Though Hickenlooper did not provide the Coloradoan with an interview for this 
story, his staff released a statement on his behalf that said because the death 
penalty is the “most absolute punishment that exists,” it needs to be almost 
perfect.

“It is not,” the statement reads. “The death penalty isn’t cost-effective. It 
does not stop the suffering of victims’ families. It doesn’t deter crime. A 
death penalty system must operate flawlessly, and ours doesn’t.”

The statement goes on to say that the “inconsistent and imperfect application” 
of capital punishment renders it useless.

But Brauchler disputes those arguments, saying if legislators trusted the 
voters, they would do what Hickenlooper has previously suggested and ask the 
voters to decide on the death penalty rather than pass legislation to end it.

And Brauchler believes Colorado citizens will vote to keep it.

Arndt, however, said voters selected their representatives. If residents wanted 
to make it a ballot issue, they could do that through a citizen referendum.

The potential cost-savings of an end to the death penalty, according to 
Brauchler, are “nonsense.” He said there are cost savings when people plead 
guilty to life without parole, and what makes the death penalty cases so 
expensive are the years of appeals and uncertainties, such as in the Dunlap 
case.

“This is all an effort to continue to whittle away at sanctions against people 
who commit the worst crimes in our community,” he said.

Rourke, meanwhile, isn’t looking for easy fixes to Colorado’s statutes or to 
make imposing the death penalty easier. Rather, he wants to make it “more 
functional” to be imposed and carried out.

But he thinks cost should be one of the last factors anybody considers when 
determining the fate of someone who took the lives of others and committed a 
horrific crime, calling it a “callous, cold, inappropriate consideration when 
trying to make that incredible decision.”

“We don’t seek it because it’s inexpensive. We don’t seek it because it’s 
expensive,” he said.

7 cases in Larimer County where the death penalty had impact

Though he supports the death penalty, Eighth Judicial District Attorney Cliff 
Riedel said at a panel discussion that the death penalty in Colorado is "on 
death row."

Riedel said during his tenure in Larimer County, there were seven criminal 
cases that came to the resolutions they did because the death penalty was on 
the books.

Jeffrey Etheridge: He was sentenced to life in prison for sexually assaulting 
and killing Heather "Helena" Hoffmann in 2017 in City Park.

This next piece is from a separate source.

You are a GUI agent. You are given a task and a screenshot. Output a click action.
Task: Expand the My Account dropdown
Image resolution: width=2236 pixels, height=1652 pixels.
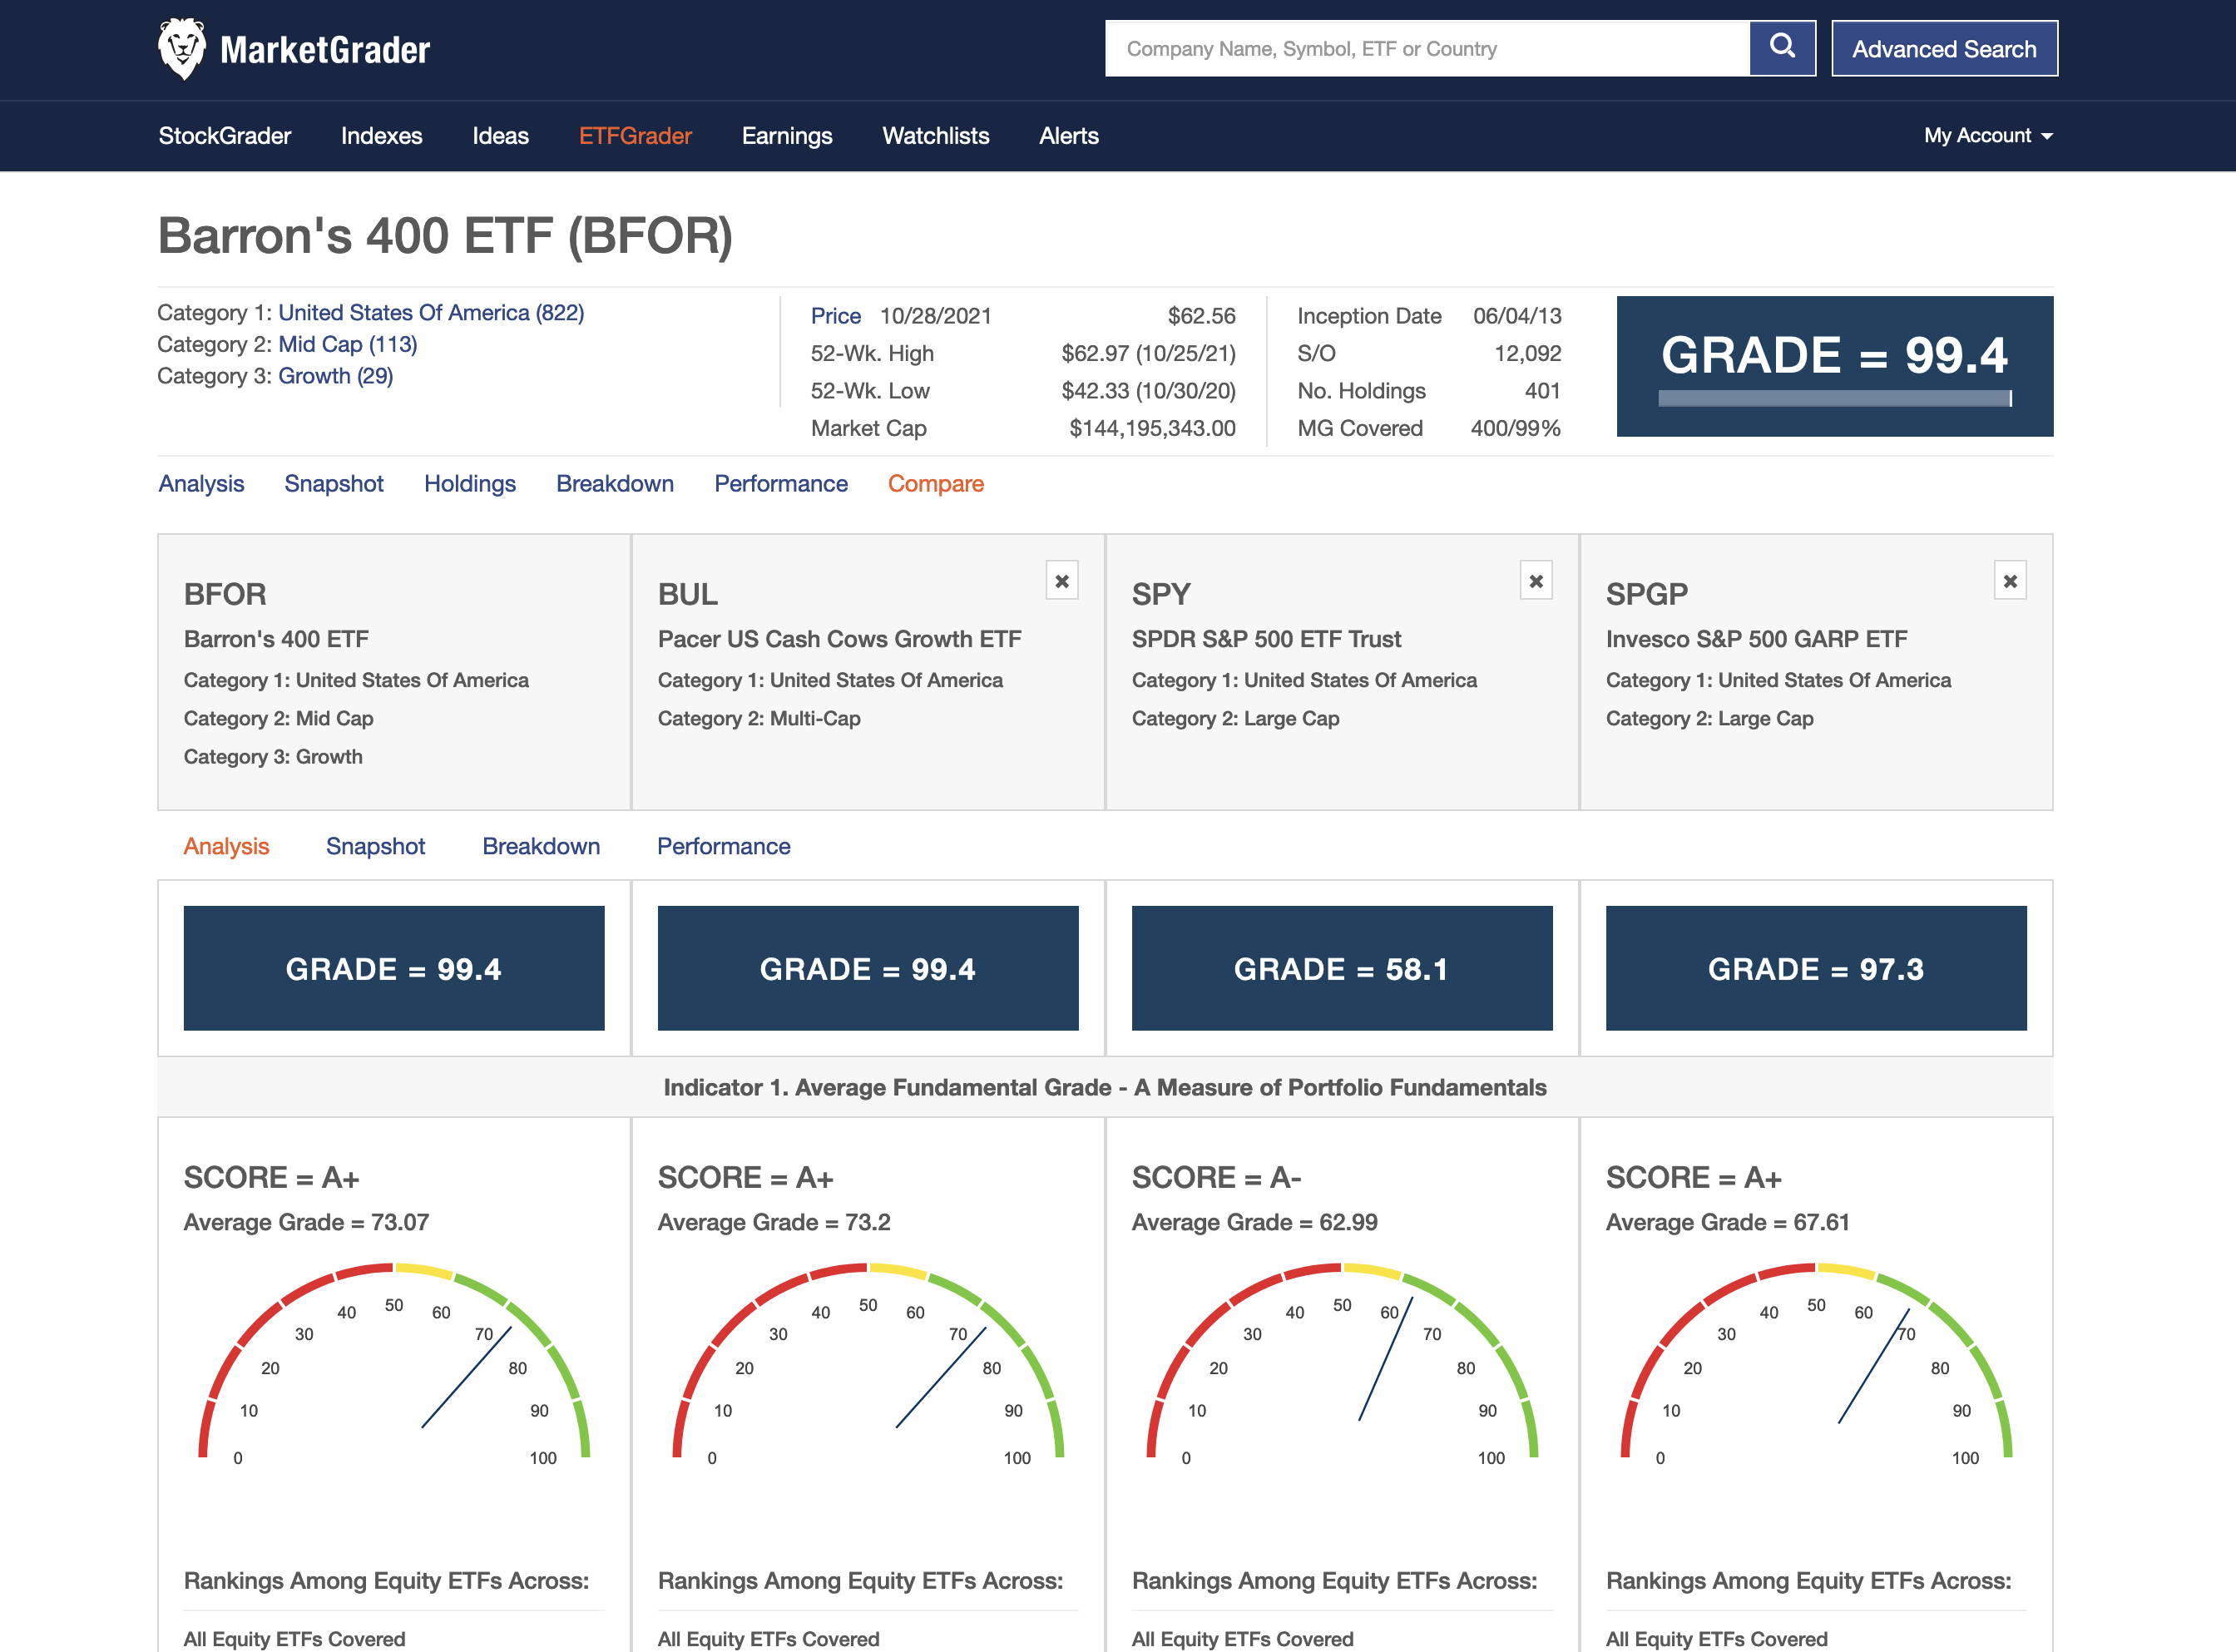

Travis Forbes: He was sentenced to life in prison for the 2011 murder of Kenia 
Monge in Denver, and he also brutally attacked and sexually assaulted Fort 
Collins woman Lydia Tillman and received an additional sentence in Larimer 
County.

Joseph Curl: He was sentenced to life in prison for killing and strangling 
Linnea Dick, a Front Range Community College student, in 2008, and then setting 
the home on fire.

Jason Clausen: He was sentenced to life in prison for the 2003 murder of Lacy 
Jo Miller, 22, after he impersonated a police officer to pull her over, 
abducted her and killed her.

Rick Watson: Watson, a carnival worker, was sentenced in 2002 after he beat an 
elderly man to death who had provided him a place to stay in Fort Collins at an 
apartment complex Riverside and Mountain avenues in Fort Collins.

Troy Graves: The serial rapist was sentenced to life in prison after the murder 
of a woman in Philadelphia and sexual assaults on several woman in Philadelphia 
and Fort Collins.

Marion Pruitt: Pruitt was sentenced in the 1980s to multiple life sentences for 
murdering a clerk at 7-Eleven in Fort Collins and then murdering a clerk at a 
7-Eleven in Loveland. He also murdered other individuals in different states.